# RICHIESTE
#1 Puoi riscrivere come elenco puntato il paragrafo della recensione di Shadow Hearts che inizia con «Tecnicamente Shadow Hearts», mantenendone i fatti principali?
#2 Prosegui la recensione di Shadow Hearts a partire dall'ultima frase riportata.

# ESTRATTO DEL TESTO
******************************
La difficoltà e la curva di apprendimento del titolo sono ben equilibrate, non vi è alcun innalzamento della difficoltà – già di per sé medio-bassa – immotivato da segnalare.

 


Cuori di tenebra

Tecnicamente Shadow Hearts non sembra nemmeno anelare a competere su un hardware performante come il monolito nero Sony. Le motivazioni sono da ricercarsi nella storia del progetto stesso, destinato inizialmente su Psone e prontamente spostato su PS2 quando lo sviluppo era ormai ultimato. Il gioco presente tutte le caratteristiche dei JRPG da console 32bit: telecamera fissa, sfondi pre-renderizzati, modelli poligonali discretamente caratterizzati e un appena sufficiente numero di effetti speciali nelle scene di combattimento che, seppur questo non risollevi di molto la sorte dell’aspetto tecnico del gioco, permette di sfoggiare una buona quantità di animazioni dedicate ai singoli personaggi. Questa povertà poligonale, paradossalmente, gioca a favore della risoluzione e della pulizia grafica del titolo.
******************************
# DATI GREZZI

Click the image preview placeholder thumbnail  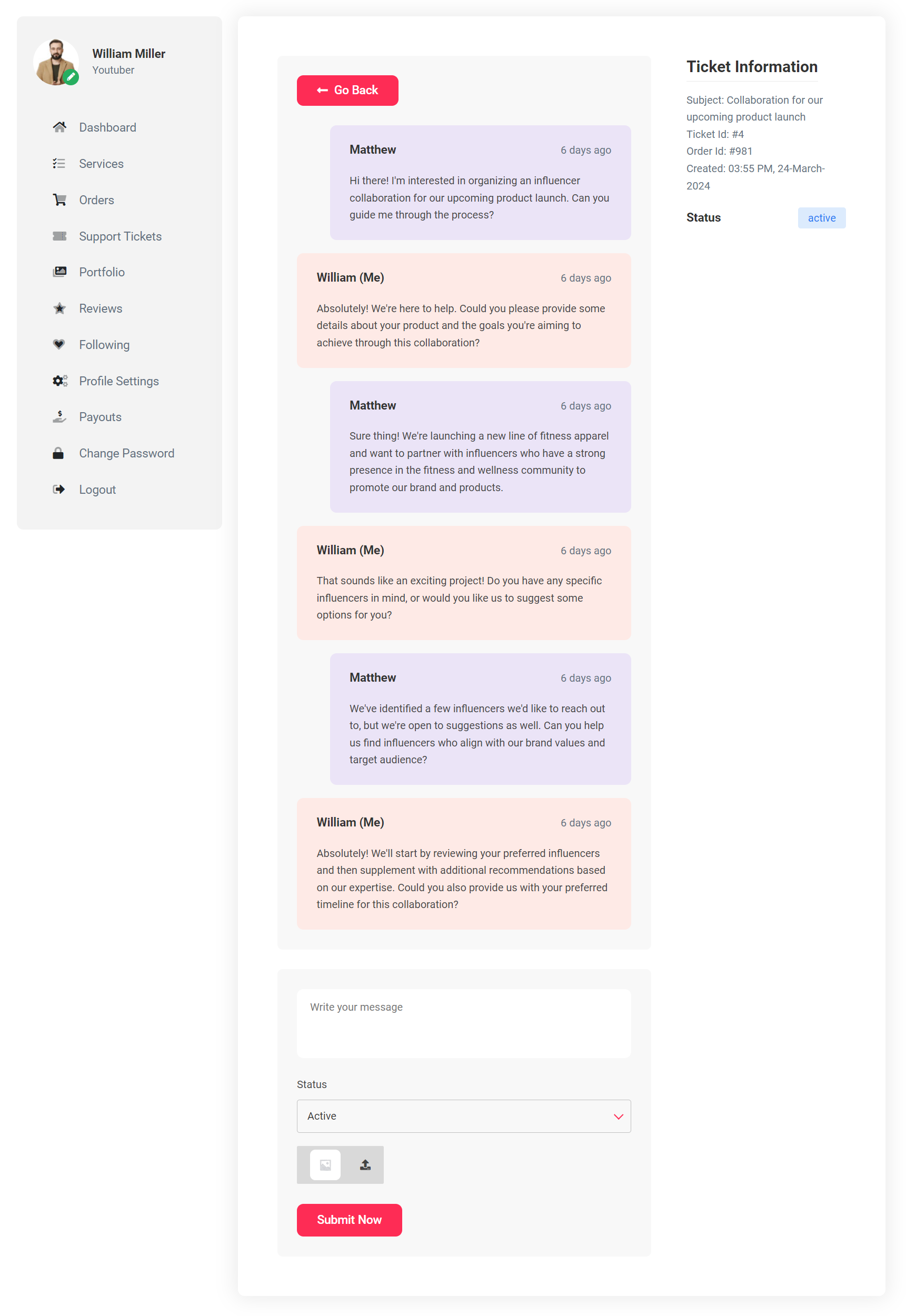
******************************
# RISPOSTE ALLE RICHIESTE
#1
- Sul piano tecnico Shadow Hearts non sembra voler competere con un hardware potente come quello della PS2.
- Il motivo sta nella storia del progetto: il gioco era destinato a PSone ed è stato spostato su PS2 quando lo sviluppo era ormai ultimato.
- Ha le caratteristiche tipiche dei JRPG per console a 32 bit: telecamera fissa, sfondi pre-renderizzati e modelli poligonali discretamente caratterizzati.
- Gli effetti speciali nei combattimenti sono appena sufficienti. Non risollevano di molto l'aspetto tecnico, ma permettono molte animazioni dedicate ai singoli personaggi.
- La scarsità di poligoni, paradossalmente, va a vantaggio della risoluzione e della pulizia grafica.

#2
I modelli poligonali dei protagonisti sono abbozzati, ma fortunatamente le cut scenes non li riprendono quasi mai da vicino, essendo la maggior parte della narrazione scandita da dialoghi in classici box affiancati da un artwork del personaggio parlante. Pollice alto, invece, per i brevi e sporadici FMVs che riprendono le parti più importanti della storia, seppur il doppiaggio anglosassone di questi non risulti minimamente soddisfacente.
Uno dei lati migliori di Shadow Hearts è sicuramente la soundtrack, bella, d’atmosfera, dark, quanto di più unico la serie possa vantare. Yasunori Mitsuda (Chrono Cross, Xenogears, Soma Bringer, World Destruction) e Yoshitaka Hirota sono riusciti a ricreare nelle loro composizioni il mondo stesso di Shadow Hearts, pulsante e sanguinolento nella sua natura lugubre ed agghiacciante, spaziando dal genere industrial a ritmi techno/elettronici. Certo, non mancano pezzi toccanti e melodici, come l’ending del gioco stesso, “Shadow Hearts”, o quello che diverrà il tema di tutta la serie a partire proprio da questo episodio: "Icaro"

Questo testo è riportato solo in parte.